REQUIREMENT: Extract from the entries below, exactly as given, only the lines from the line containing "Screen dimensions: 1114x1057" to the line containing "This screenshot has height=640, width=1280.", both lines included.

** Opening WORKING DATA block **

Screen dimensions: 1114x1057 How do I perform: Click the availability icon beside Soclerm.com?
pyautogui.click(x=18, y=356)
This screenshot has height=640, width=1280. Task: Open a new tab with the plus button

** Closing WORKING DATA block **
** Opening WORKING DATA block **

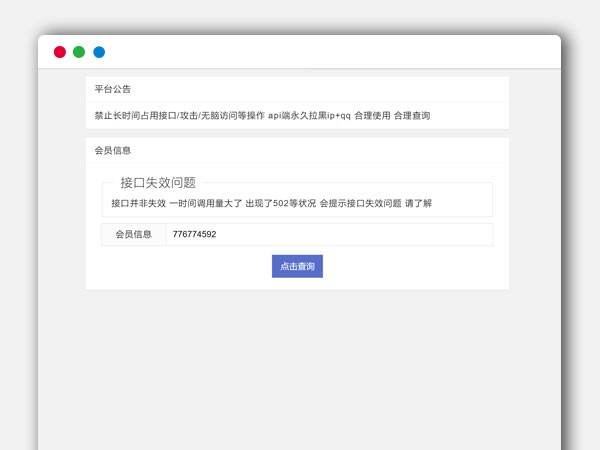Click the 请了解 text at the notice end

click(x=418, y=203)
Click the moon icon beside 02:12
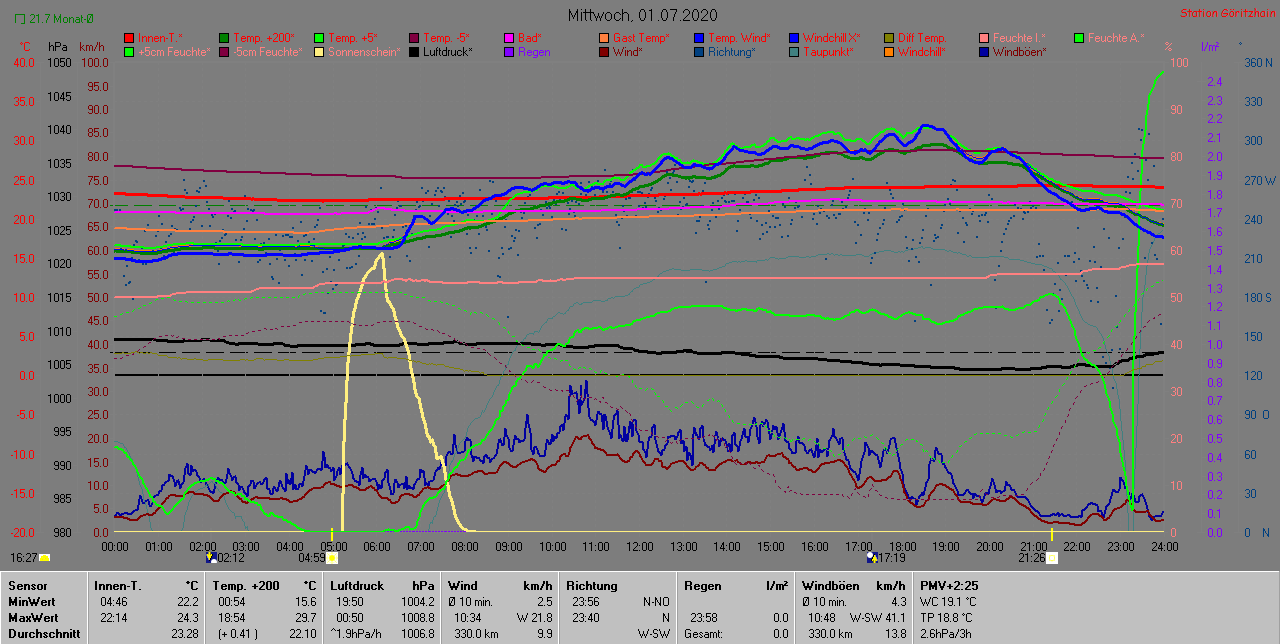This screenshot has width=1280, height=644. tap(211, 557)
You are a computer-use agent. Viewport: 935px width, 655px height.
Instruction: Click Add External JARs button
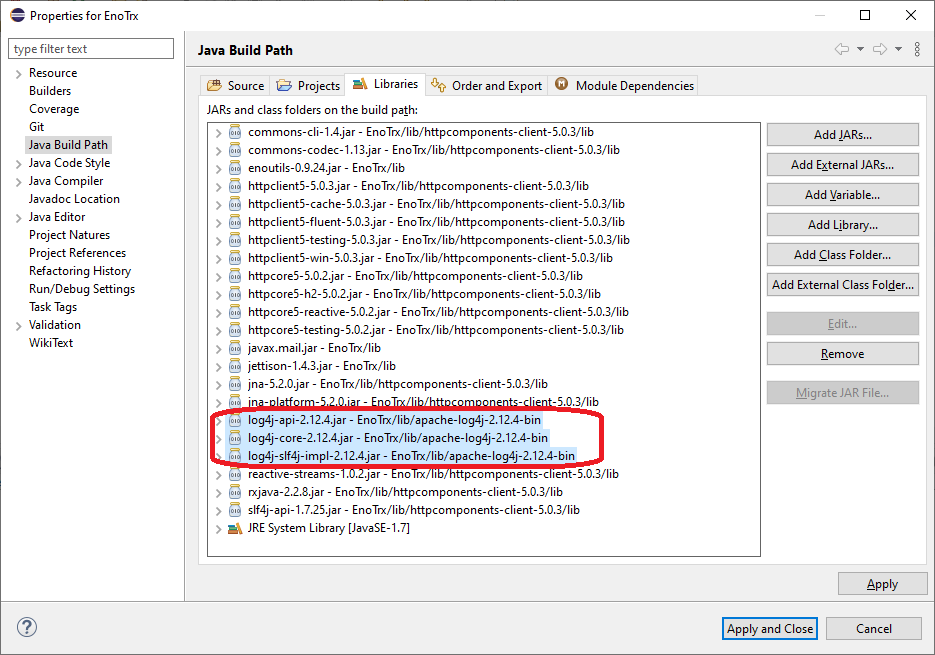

** Closing WORKING DATA block **

WRITTEN SOLUTION:
Screen dimensions: 1114x1057 How do I perform: Click the availability icon beside Soclerm.com?
pyautogui.click(x=18, y=356)
This screenshot has height=640, width=1280. Task: Open a new tab with the plus button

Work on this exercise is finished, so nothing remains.